The US and Israel – which is widely believed to have its own covert nuclear arsenal – have said they won’t allow Iran to build a nuclear weapon. “We believe diplomacy is the best way to achieve that goal, but the president has also been clear that we have not removed any option from the table,” the White House said in a statement to the AP.

Iran’s mission to the United Nations, in response to questions from the AP regarding the construction, said that “Iran’s peaceful nuclear activities are transparent and under the International Atomic Energy Agency safeguards.”

Iran says the new construction will replace an above-ground centrifuge manufacturing centre at Natanz struck by an explosion and fire in July 2020. Tehran labelled the attack at that time as “nuclear terrorism” and blamed it on Israel.

Tehran has not acknowledged any other plans for the facility, though it would have to declare the site to the IAEA if authorities planned to introduce uranium into it. The Vienna-based IAEA did not respond to questions about the new underground facility.

The new project is being constructed next to Natanz, about 225km (140 miles) south of Tehran. Natanz has been a point of international concern since its existence became known two decades ago.

Protected by anti-aircraft batteries, fencing and Iran’s paramilitary Revolutionary Guard, the facility sprawls across 2.7sq km (1sq mile) in the country’s arid central plateau.

Satellite photos taken in April by Planet Labs PBC and analysed by the AP show Iran burrowing into the Kuh-e Kolang Gaz La, or “Pickaxe Mountain”, which is just beyond Natanz’s southern fencing.

A different set of images analysed by the James Martin Center for Nonproliferation Studies reveals that four entrances have been dug into the mountainside, two to the east and another two to the west. Each is 6m (20 ft) wide and 8m (26 ft) tall.

The scale of the work can be measured in large dirt mounds, two to the west and one to the east. Based on the size of the spoil piles and other satellite data, experts at the centre told AP that Iran is likely building a facility at a depth of between 80m (260 ft) and 100m (328 ft).

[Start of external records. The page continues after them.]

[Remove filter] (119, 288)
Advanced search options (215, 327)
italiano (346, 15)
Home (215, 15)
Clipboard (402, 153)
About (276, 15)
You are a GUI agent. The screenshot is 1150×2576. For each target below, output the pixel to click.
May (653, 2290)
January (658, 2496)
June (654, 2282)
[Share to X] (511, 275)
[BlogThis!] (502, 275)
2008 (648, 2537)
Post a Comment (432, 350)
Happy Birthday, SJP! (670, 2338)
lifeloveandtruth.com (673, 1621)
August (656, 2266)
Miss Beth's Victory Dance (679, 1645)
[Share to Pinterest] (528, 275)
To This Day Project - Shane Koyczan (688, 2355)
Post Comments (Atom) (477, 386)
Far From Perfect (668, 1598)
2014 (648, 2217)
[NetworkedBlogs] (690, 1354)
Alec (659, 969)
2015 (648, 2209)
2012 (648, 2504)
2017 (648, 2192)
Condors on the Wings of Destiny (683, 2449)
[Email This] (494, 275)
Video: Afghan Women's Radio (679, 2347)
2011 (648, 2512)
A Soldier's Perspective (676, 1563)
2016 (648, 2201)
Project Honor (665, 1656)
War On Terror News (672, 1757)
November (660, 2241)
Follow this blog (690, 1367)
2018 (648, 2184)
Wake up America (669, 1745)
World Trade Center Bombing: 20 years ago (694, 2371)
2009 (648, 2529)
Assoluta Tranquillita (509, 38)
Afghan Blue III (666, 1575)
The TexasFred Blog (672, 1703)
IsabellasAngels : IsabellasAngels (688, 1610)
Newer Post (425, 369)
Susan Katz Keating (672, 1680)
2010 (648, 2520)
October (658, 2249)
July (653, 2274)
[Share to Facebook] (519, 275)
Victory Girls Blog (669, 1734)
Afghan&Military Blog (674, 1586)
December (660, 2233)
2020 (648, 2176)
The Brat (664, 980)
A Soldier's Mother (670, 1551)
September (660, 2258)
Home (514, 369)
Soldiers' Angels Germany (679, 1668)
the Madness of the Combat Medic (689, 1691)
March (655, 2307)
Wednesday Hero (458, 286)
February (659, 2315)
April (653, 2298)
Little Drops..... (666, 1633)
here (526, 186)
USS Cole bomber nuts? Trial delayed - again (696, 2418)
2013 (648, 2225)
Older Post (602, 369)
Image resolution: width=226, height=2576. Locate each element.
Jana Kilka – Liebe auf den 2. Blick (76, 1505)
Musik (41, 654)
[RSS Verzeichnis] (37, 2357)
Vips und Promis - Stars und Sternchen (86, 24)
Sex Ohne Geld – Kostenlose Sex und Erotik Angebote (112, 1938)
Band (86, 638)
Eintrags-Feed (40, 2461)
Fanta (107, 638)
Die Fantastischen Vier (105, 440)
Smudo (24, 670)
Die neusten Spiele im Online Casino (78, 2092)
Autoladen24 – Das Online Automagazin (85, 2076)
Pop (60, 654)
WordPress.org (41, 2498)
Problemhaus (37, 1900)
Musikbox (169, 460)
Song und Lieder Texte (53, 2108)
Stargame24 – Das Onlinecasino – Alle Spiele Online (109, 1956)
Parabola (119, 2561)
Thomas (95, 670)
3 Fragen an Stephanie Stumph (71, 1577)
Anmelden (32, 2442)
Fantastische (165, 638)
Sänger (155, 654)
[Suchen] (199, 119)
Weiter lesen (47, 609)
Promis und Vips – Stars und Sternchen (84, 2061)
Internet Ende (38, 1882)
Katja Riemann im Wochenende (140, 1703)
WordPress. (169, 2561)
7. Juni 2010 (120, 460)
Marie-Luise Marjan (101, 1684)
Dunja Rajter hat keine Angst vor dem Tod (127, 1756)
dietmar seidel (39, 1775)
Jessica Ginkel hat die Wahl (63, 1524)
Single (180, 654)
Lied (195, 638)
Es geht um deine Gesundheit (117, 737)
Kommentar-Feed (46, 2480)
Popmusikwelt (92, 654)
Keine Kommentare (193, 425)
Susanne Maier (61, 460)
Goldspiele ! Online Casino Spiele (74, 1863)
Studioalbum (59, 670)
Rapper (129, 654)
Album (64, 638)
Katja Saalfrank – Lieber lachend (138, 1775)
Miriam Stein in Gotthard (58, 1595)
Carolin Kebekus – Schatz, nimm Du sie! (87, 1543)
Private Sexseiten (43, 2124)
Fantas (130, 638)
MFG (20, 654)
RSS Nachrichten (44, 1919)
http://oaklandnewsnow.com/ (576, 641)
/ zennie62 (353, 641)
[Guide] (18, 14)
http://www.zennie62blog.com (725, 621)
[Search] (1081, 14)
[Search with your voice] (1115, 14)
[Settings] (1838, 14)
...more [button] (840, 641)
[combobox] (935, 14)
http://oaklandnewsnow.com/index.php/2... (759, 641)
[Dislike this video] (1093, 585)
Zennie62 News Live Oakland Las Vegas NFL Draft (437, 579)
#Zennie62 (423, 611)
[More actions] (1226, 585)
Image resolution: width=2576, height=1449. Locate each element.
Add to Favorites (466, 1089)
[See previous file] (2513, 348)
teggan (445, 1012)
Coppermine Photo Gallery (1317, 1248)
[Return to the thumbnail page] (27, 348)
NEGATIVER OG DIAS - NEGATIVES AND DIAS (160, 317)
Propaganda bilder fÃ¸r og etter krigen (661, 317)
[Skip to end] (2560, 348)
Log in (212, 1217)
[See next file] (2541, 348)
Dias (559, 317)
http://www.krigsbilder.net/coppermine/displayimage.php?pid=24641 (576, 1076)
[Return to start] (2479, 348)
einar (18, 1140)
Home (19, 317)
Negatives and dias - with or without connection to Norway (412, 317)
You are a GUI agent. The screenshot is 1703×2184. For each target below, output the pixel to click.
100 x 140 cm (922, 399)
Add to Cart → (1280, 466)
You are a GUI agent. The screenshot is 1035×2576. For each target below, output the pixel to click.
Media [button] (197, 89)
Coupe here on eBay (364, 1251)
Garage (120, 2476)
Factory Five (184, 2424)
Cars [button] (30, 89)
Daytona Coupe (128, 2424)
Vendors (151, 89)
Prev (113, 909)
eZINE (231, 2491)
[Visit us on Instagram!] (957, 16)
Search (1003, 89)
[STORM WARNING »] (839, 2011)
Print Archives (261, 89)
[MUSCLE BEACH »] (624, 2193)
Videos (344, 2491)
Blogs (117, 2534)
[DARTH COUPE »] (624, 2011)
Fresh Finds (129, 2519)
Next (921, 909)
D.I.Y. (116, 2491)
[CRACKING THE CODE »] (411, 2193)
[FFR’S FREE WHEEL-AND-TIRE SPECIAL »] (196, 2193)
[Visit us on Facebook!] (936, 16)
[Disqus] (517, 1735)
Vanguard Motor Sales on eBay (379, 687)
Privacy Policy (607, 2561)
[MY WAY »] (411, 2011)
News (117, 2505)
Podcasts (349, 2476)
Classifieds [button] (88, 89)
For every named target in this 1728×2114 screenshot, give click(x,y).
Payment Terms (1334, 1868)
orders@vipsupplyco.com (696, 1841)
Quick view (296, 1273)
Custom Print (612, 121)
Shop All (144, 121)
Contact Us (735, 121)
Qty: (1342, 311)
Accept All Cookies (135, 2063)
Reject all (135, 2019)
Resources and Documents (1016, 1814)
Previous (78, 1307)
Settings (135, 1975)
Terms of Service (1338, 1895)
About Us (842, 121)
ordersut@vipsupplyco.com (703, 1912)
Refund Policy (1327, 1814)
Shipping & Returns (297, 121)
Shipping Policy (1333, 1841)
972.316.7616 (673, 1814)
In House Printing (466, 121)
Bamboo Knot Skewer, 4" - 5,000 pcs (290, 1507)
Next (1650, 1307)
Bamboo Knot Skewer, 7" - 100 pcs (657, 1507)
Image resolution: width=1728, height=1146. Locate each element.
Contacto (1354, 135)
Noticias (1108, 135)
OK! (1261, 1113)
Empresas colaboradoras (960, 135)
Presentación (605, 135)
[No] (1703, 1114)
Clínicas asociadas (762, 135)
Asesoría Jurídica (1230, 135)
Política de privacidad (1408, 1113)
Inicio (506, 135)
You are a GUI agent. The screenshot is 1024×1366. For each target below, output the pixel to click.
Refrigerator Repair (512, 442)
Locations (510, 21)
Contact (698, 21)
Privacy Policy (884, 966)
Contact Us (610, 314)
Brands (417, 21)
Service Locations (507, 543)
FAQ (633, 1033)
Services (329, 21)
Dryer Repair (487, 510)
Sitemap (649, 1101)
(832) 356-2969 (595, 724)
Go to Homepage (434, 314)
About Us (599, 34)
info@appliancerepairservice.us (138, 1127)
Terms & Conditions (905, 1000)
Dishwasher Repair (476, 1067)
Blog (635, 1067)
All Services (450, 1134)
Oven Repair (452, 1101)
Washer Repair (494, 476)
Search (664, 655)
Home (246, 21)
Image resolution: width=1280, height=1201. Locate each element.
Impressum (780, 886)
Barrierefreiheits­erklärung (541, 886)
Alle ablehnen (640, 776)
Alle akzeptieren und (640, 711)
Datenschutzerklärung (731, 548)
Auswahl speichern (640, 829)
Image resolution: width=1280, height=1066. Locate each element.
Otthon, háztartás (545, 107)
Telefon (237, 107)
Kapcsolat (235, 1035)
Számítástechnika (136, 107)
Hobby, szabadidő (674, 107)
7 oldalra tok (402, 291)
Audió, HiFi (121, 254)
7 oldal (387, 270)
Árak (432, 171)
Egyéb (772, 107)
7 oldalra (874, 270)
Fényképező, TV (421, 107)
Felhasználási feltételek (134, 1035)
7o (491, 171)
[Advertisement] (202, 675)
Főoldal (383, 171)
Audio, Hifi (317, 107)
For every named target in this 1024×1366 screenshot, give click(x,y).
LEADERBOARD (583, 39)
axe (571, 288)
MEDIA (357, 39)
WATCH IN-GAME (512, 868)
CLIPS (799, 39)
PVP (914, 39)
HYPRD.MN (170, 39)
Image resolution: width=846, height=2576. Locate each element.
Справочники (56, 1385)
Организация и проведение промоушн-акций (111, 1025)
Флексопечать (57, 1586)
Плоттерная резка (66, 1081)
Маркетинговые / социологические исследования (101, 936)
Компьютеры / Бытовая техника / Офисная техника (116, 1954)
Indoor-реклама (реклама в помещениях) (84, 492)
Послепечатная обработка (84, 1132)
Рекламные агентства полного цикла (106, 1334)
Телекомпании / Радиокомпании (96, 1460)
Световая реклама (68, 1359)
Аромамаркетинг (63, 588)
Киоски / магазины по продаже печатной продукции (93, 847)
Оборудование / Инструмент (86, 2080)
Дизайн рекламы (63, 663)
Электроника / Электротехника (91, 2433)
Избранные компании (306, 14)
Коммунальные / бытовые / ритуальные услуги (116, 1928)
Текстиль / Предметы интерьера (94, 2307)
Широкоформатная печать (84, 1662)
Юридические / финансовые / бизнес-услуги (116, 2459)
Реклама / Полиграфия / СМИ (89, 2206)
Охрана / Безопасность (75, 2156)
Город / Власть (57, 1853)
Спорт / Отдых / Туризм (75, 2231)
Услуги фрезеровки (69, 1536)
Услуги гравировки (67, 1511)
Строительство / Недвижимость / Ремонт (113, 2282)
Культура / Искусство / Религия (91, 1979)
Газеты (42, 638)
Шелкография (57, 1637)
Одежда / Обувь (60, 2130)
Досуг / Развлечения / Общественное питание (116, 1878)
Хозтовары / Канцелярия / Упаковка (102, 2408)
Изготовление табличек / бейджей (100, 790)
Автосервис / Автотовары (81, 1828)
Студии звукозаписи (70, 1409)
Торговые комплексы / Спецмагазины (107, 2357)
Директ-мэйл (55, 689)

The centre’s analysis, which it provided exclusively to AP, is the first to estimate the tunnel system’s depth based on satellite imagery.

“So the depth of the facility is a concern because it would be much harder for us. It would be much harder to destroy using conventional weapons, such as… a typical bunker buster bomb,” said Steven De La Fuente, a research associate at the centre who led the analysis of the tunnel work.

The new Natanz facility is likely to be even deeper underground than Iran’s Fordow facility, another enrichment site that was exposed in 2009 by the US and others. That facility sparked fears in the West that Iran was hardening its programme from air attacks

Such underground facilities led the US to create the GBU-57 bomb, which can plow through at least 60m (200 ft) of earth before detonating, according to the US military.

US officials reportedly have discussed using two such bombs in succession to ensure a site is destroyed, according to AP. It is not clear that such a one-two punch would damage a facility as deep as the one at Natanz.